Modern critics have never known what to make of the Chorus; and this is the less to be wondered at, as Aristotle affords no satisfactory solution of the matter. Its office is better painted by Horace, who ascribes to it a general expression of moral sympathy, exhortation, instruction, and warning. But the critics in question have either believed that its chief object was to prevent the stage from ever being altogether empty, whereas in truth the stage was not at all the proper place for the Chorus; or else they have censured it as a superfluous and cumbersome appendage, expressing their astonishment at the alleged absurdity of carrying on secret transactions in the presence of assembled multitudes. They have also considered it as the principal reason with the Greek tragedians for the strict observance of the unity of place, as it could not be changed without the removal of the Chorus; an act, which could not have been done without some available pretext. Or lastly, they have believed that the Chorus owed its continuance from the first origin of Tragedy merely to accident; and as it is plain that in Euripides, the last of the three great tragic poets, the choral songs have frequently little or no connexion with the fable, and are nothing better than a mere episodical ornament, they therefore conclude that the Greeks had only to take one more step in the progress of dramatic art, to explode the Chorus altogether. To refute these superficial conjectures, it is only necessary to observe that Sophocles wrote a Treatise on the Chorus, in prose, in opposition to the principles of some other poets; and that, far from following blindly the practice which he found established, like an intelligent artist he was able to assign reasons for his own doings.
Modern poets of the first rank have often, since the revival of the study of the ancients, attempted to introduce the Chorus in their own pieces, for the most part without a correct, and always without a vivid idea of its real import. They seem to have forgotten that we have neither suitable singing or dancing, nor, as our theatres are constructed, any convenient place for it. On these accounts it is hardly likely to become naturalized with us.

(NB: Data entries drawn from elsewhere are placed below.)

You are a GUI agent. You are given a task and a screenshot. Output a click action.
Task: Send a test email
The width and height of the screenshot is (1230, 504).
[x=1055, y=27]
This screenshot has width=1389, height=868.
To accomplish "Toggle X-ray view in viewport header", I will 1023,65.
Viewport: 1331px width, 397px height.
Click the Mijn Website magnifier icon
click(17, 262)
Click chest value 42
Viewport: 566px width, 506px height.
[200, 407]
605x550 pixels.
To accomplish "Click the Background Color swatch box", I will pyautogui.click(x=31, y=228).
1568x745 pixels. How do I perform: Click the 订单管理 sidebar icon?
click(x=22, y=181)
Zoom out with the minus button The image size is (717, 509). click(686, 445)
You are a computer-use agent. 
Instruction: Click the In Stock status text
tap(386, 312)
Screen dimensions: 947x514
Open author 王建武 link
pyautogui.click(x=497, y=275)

The Greek tragedy, in its pure and unaltered state, will always for our theatres remain an exotic plant, which we can hardly hope to cultivate with any success, even in the hot-house of learned art and criticism. The Grecian mythology, which furnishes the materials of ancient tragedy, is as foreign to the minds and imaginations of most of the spectators, as its form and manner of representation. But to endeavour to force into that form materials of a wholly different nature, an historical one, for example, to assume that form, must always be a most unprofitable and hopeless attempt.